From Casetext: Smarter Legal Research

Roth v. Jennings

United States District Court, S.D. New York
Feb 1, 2004
No. 03-CV-7760 (DAB) (S.D.N.Y. Feb. 1, 2004)

Opinion

No. 03-CV-7760 (DAB).

February 1, 2004


MEMORANDUM AND ORDER


Plaintiff Andrew E. Roth brings this derivative action on behalf of nominal defendant Metal Management, Inc. ("MMI") pursuant to Section 16(b) of the Securities Exchange Act of 1934 ("the Exchange Act"), 15 U.S.C. § 78p(b) for disgorgement of profits from short-swing sales allegedly made by Defendants in violation of the Exchange Act. Defendants T. Benjamin Jennings and European Metal Recycling, Ltd. ("EMR") each move separately to dismiss under Federal Rule of Civil Procedure 12(b)(6) for failure to state a claim upon which relief can be granted. For the reasons stated below, Defendants' motions are GRANTED.

I. BACKGROUND

Plaintiff Roth, a New York resident, is the owner of common stock of MMI. (Compl. ¶ 1.) Defendant Jennings, a California resident (Compl. ¶ 4), is a former Chairman and CEO of MMI. (Compl. ¶ 8). Defendant EMR is a corporation organized under the laws of the United Kingdom with its principal place of business in Westbrook Warrington, United Kingdom. (Compl. ¶ 3.)

On May 29 and 30, 2003, Defendant Jennings purchased 842,000 shares of MMI common stock at prices ranging from $10.95 to $11.55 per share, for a total purchase price of $9,517,350. (Compl. ¶¶ 9, 14; Def. Jennings' Notice of Mot., App. A at 4.) Jennings paid for the shares with an unsecured $10 million loan provided by EMR. (Compl. ¶ 8.) The loan agreement between EMR and Jennings was memorialized in a letter agreement, dated June 9, 2003, which stated that:

EMR hereby acknowledges that you currently are not, nor in the future shall you, be under any obligation to vote, retain or dispose of such shares as part of, nor otherwise to participate in any way in any plans or proposals of, any "group" within the meaning of the applicable federal and state securities laws in regard to the securities of Metal Management, Inc., including any group that may in the future involve EMR in any way.

=== Data lines ===
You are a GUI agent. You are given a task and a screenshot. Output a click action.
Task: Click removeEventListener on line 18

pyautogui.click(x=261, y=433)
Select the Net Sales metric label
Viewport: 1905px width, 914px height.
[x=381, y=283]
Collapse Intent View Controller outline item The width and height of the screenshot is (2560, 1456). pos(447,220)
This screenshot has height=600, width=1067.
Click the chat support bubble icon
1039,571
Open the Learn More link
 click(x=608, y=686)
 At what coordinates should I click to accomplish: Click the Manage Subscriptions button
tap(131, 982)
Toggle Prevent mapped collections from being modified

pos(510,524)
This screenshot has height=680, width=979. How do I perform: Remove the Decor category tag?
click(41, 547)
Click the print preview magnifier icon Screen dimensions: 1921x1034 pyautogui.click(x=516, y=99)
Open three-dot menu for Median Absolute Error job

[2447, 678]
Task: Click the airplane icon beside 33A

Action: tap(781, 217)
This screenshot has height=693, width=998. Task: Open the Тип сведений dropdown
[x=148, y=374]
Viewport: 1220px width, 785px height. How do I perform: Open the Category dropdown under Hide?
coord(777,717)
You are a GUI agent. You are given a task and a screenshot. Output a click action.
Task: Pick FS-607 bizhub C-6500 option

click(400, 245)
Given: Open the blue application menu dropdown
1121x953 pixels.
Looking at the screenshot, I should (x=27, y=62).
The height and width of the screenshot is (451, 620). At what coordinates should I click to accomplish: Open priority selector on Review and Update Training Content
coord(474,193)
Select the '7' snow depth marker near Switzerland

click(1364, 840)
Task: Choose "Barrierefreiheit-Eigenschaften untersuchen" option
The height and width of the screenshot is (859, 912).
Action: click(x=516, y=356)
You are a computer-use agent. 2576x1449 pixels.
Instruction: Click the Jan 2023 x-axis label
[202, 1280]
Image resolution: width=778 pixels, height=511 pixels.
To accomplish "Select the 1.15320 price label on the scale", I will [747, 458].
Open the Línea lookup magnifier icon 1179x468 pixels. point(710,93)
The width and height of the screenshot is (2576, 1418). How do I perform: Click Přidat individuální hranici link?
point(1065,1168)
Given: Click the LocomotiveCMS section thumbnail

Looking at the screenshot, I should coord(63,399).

=== Job 1 ===
In the Roth v. Jennings opinion, take the part that opens with the words containing "EMR hereby acknowledges" and closes with "in any way.", and write it out again with "European Metal Recycling" substituted for "EMR".
=== Job 2 ===
According to the Roth v. Jennings opinion, what kind of loan did EMR give Jennings, and for how much?
=== Job 3 ===
Carry on the Roth v. Jennings opinion from its last sentence.
The rows have no connection to the Roth v. Jennings opinion.

=== Exercise answer 1 ===
European Metal Recycling hereby acknowledges that you currently are not, nor in the future shall you, be under any obligation to vote, retain or dispose of such shares as part of, nor otherwise to participate in any way in any plans or proposals of, any "group" within the meaning of the applicable federal and state securities laws in regard to the securities of Metal Management, Inc., including any group that may in the future involve European Metal Recycling in any way.

=== Exercise answer 2 ===
An unsecured $10 million loan.

=== Exercise answer 3 ===
(Def. EMR's Notice of Mot., Ex. 3; Def. Jennings' Notice of Mot. App. A at 5.) Jennings' purchased shares represented approximately 8.3% of the total outstanding MMI common stock. (Jennings' Notice of Mot., Ex. A at 2.)

Throughout the relevant period, from May to September 2003, EMR owned 1,503,100 shares of MMI, accounting for approximately 14% of outstanding common stock. (Compl. ¶ 13.) EMR neither bought nor sold any shares between May and September 2003. (Id. ¶ 10.) EMR filed a Schedule 13D report on May 21, 2003 indicating the company's intent to seek to change or influence control of MMI, though it had not formulated a specific plan for doing so at the time of filing. (Lynch Decl., Ex. 2 at 4.)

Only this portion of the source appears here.